What if subject matter experts could come up with thresholds and standards regarding amounts of data, which data to collect and how to label it to introduce into the regulation for medical devices? Could the introduction of a black box AI model in healthcare be possible if we had more control over avoiding unfair and biased outputs? The regulation may have to slowly branch to specific applications, for example the previously mentioned imaging diagnostics.
A group of experts could iterate and develop a concrete set of requirements for the data collection phase that would allow for the development of a safer model from an ethical perspective from the get-go. In this way, we would not have to compromise on explainability methods and less performant algorithms. The effort of continuous monitoring of the outputs would then follow, but it is less costly, faster and already done in compliance with the EU MDR.
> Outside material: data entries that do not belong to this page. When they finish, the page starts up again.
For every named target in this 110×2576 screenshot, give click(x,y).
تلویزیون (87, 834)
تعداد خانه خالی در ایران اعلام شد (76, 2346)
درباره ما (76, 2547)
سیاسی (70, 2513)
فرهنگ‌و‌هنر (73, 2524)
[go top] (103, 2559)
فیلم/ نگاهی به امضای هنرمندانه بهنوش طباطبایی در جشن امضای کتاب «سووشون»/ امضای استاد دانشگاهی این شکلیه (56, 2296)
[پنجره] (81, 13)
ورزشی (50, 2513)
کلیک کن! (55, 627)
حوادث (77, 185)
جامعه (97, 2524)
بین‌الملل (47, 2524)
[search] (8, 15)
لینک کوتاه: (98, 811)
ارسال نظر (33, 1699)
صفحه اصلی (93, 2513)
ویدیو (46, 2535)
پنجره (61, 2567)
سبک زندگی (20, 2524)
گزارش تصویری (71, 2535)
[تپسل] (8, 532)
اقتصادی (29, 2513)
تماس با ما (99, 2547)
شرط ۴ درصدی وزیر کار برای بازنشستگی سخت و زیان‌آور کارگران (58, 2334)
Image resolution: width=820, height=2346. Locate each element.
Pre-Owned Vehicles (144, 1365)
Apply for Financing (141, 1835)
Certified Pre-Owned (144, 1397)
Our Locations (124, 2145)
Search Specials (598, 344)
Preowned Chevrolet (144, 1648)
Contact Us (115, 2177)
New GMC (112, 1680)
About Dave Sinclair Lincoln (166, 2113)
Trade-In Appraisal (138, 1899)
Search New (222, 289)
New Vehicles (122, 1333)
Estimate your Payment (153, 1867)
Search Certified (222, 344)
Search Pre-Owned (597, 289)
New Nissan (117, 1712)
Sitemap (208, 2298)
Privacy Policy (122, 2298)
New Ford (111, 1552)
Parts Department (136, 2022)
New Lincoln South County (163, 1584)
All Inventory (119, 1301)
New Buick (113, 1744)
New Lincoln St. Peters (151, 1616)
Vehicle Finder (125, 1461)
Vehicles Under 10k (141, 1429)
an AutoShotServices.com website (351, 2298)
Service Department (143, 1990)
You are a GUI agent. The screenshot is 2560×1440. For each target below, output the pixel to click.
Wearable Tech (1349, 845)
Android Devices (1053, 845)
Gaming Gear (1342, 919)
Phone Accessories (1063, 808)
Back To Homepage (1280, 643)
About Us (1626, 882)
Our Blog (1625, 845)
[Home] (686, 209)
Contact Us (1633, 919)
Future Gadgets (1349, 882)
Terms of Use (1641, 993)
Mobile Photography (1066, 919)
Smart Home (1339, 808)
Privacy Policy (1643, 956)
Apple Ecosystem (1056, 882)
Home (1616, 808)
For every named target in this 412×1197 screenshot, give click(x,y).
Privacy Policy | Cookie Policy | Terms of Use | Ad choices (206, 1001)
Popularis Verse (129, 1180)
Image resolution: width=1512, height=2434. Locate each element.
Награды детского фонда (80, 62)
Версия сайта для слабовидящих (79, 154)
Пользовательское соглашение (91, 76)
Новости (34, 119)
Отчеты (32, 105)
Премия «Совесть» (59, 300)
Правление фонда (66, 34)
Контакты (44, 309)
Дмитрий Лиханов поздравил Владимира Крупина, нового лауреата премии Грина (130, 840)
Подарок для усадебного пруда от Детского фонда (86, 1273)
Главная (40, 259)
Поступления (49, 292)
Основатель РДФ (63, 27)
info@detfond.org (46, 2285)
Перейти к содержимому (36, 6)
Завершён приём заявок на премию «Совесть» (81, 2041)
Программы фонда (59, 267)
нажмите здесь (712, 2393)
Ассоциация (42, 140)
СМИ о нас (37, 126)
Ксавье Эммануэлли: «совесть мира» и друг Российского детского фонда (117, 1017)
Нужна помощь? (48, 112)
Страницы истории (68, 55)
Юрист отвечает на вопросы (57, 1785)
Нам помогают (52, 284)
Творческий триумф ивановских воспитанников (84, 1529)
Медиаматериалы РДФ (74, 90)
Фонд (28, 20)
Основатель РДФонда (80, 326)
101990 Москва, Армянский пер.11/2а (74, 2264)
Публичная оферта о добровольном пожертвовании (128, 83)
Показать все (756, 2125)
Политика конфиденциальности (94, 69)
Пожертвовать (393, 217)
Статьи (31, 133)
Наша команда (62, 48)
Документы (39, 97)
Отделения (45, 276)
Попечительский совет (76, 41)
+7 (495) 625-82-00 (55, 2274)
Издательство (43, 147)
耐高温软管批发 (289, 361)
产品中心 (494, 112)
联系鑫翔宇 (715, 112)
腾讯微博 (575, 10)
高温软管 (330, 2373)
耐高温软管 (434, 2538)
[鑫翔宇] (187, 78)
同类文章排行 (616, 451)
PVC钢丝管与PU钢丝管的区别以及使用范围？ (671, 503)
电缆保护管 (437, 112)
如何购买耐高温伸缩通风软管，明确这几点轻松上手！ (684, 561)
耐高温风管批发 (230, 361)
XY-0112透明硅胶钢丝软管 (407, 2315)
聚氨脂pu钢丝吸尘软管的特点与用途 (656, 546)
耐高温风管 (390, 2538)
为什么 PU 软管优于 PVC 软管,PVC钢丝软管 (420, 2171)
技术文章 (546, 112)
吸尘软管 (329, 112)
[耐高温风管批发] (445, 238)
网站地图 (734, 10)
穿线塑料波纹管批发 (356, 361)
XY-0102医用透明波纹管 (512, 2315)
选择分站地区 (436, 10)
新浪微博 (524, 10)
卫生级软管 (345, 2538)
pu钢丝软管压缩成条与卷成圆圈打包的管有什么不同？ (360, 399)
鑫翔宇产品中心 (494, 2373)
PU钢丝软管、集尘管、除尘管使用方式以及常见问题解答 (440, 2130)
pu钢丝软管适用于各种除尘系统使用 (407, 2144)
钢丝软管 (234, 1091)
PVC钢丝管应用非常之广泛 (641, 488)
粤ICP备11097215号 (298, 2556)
With this opinion piece, I want to challenge the perspective of concentrating most efforts for ethical AI applications at the implementation phase, in favour of taking time to build safe AI models from the data collection and handling phase.
This could mean waiting some years to roll out a black box AI system after regulating the data collection with concrete rules from ethical and technical perspectives and collecting the data accordingly. However, a demonstrated close collaboration with ethical teams in AI development could enhance acceptance of AI within the healthcare sector.